The 1st defendant examined herself as D. W. 1 and deposed that she was married to Ramaswami on 6-6-1935. Her brother examined as D. W. 2 supported her case. The 3rd defendant stated that her husband Ramaswami was leading an immoral life, that he kept the 1st defendant as his concubine at Racherla, that he brought her to his house in 1937, that there were quarrels between the husband and the wife and that she left the house and lived with her parents thereafter. The District Judge accepted the evidence of D. W. 3 in preference to the oral evidence of D. Ws. 1 and 2 and held that the marriage of the 1st defendant with Ramaswami was not duly proved.

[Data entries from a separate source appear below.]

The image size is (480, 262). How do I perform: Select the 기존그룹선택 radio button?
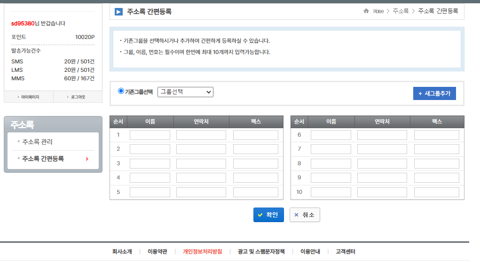click(121, 91)
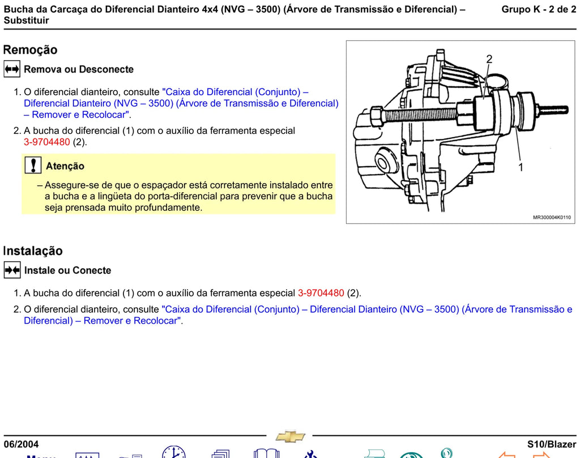
Task: Click the folder documents icon in toolbar
Action: 131,456
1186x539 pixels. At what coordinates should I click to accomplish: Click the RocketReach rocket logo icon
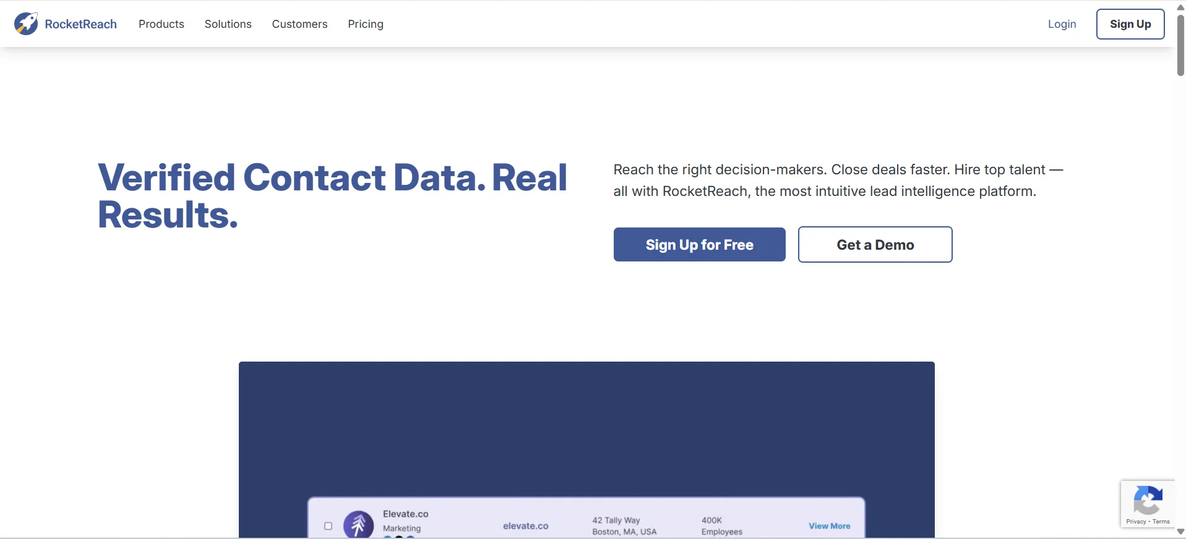click(x=26, y=23)
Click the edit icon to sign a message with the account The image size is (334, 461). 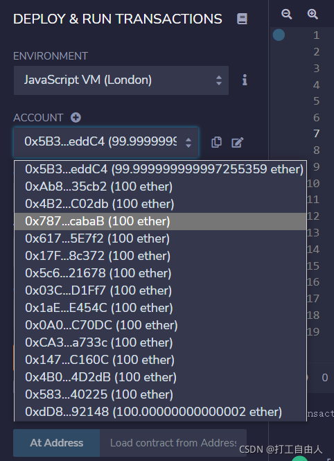click(x=238, y=142)
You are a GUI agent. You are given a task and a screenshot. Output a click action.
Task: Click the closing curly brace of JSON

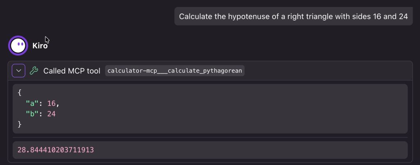(x=19, y=124)
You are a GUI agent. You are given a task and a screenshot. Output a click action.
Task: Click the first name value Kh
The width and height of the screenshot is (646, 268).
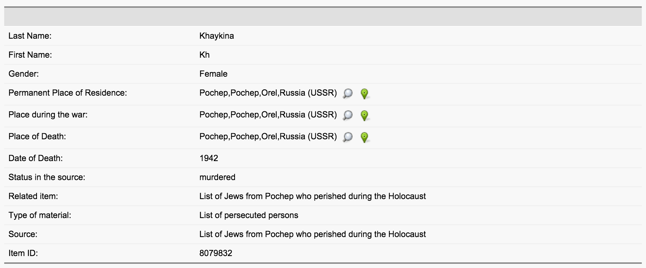click(204, 55)
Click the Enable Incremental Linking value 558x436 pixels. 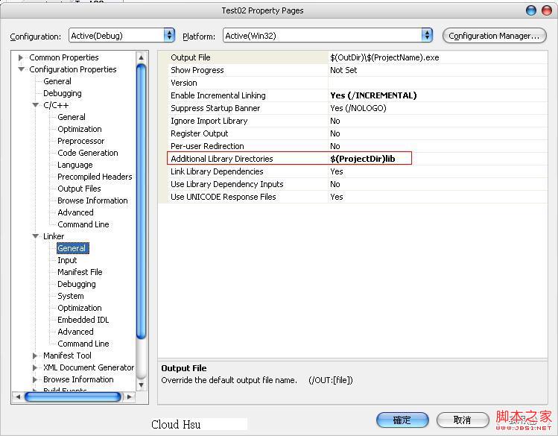[x=373, y=95]
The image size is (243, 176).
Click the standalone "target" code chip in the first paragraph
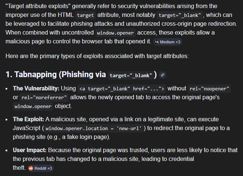[85, 15]
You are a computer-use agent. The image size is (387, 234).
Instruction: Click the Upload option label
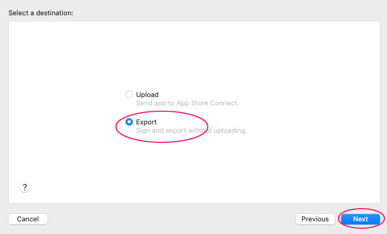(x=147, y=94)
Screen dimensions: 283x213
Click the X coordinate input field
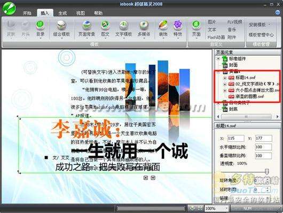click(x=235, y=138)
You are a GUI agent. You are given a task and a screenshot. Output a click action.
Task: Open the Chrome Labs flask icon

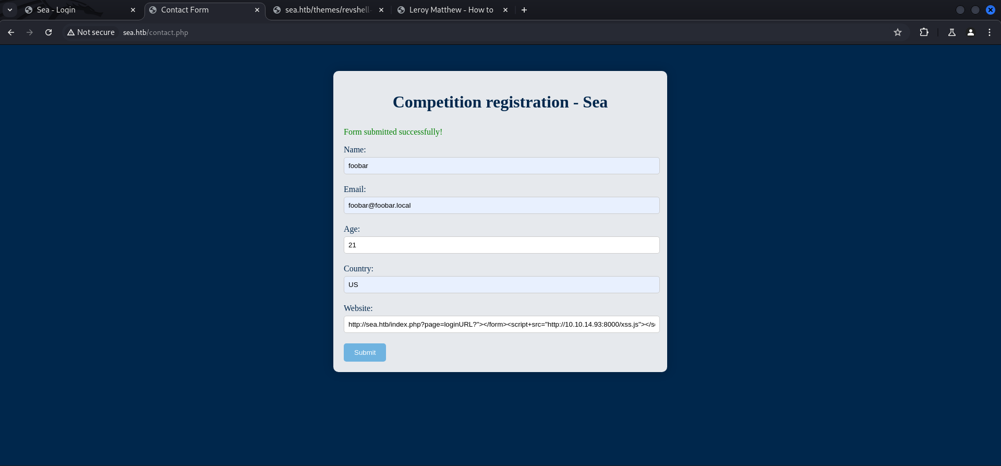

8. The main contention of the learned Advocate General on behalf of the appellant Was that as the appellant was continuously living with Ramaswami from 1935 tliere is a presumption that they were living as husband and wife and that the 1st defendant was not his concubine. There is no doubt that the presumption of law is in favour of marriage and against concubinage when a man and a woman have cohabited continuously for a long number of years. Vide Mohabbat Ali v. Mohd. Ibrahim Khan, AIR 1929 PC 135. This presumption is rebuttable as pointed by Fazl Ali, J. in Gokal Chand v. Parvin Kumari, AIR 1952 SC 231. The learned Judge observed as follows at page 233:
'But the presumption which may be drawn from long cohabitation is rebuttable, and if there are circumstances which weaken or destroy that presumption, the court cannot ignore them.' The same view was kid down by the Privy Council in an earlier case reported in Ma Kin Di v. Ma Kin, (18 Mad LJ 3 (PC)). The relevant observations are as follows:
'It is necessary, before applying this presumption to make sure that we have got the conditions necessary for its existence. It is not superfluous to suggest that, first of all, there must be some body of neighbours, many or few, or some sort of public, large or small, before repute can arise. Again, the habit and repute, which alone is effective, is habit and repute of that particular status which, in the country in question, is lawful marriage.
The difference between English and Oriental customs about the relations of the sexes make such caution especially necessary. Among most English people, open cohabitation without marriage is so uncommon that the fact of cohabitation in many classes of society of itself sets up, as matter of fact, a repute of marriage. But, in countries where customs are different, it is necessary to be more discriminating, more especially owing to the laxity with which the word 'wife' is used by witnesses in regard to connexions not reprobated by opinion, bus not constituting marriage'.
But when a person is already married, no presumption of a second marriage arises by reason of long cohabitation. Vide S. A. No. 592 of 1921 dated 18th January 1924: (46 Mad LJ (SN) 8). It is clear from the facts set out above that Ramaswami was already married to the 3rd defendant. Exhibit B-11 shows that the 1st defendant and her brother owned a Devadasi inam. The 1st defendant belongs to Kalavanthula or dancing girl community. The evidence of D. W. 3, which I accept, is clearly to the effect that Ramaswami was keeping the 1st defendant as his concubine at Racherla and that he brought her later on to his residential house, I am inclined to hold on the facts of this case that the presumption of law is sufficiently rebutted.
9. There is no evidence on behalf of the 1st defendant as to the factum of marriage in 1936. The mere fact that she was described as a wife in documents ranging from 1953 does not establish that she is the lawfully wedded wife.
10. In the result, the appeal fails and is dismissed with costs of the 3rd respondent.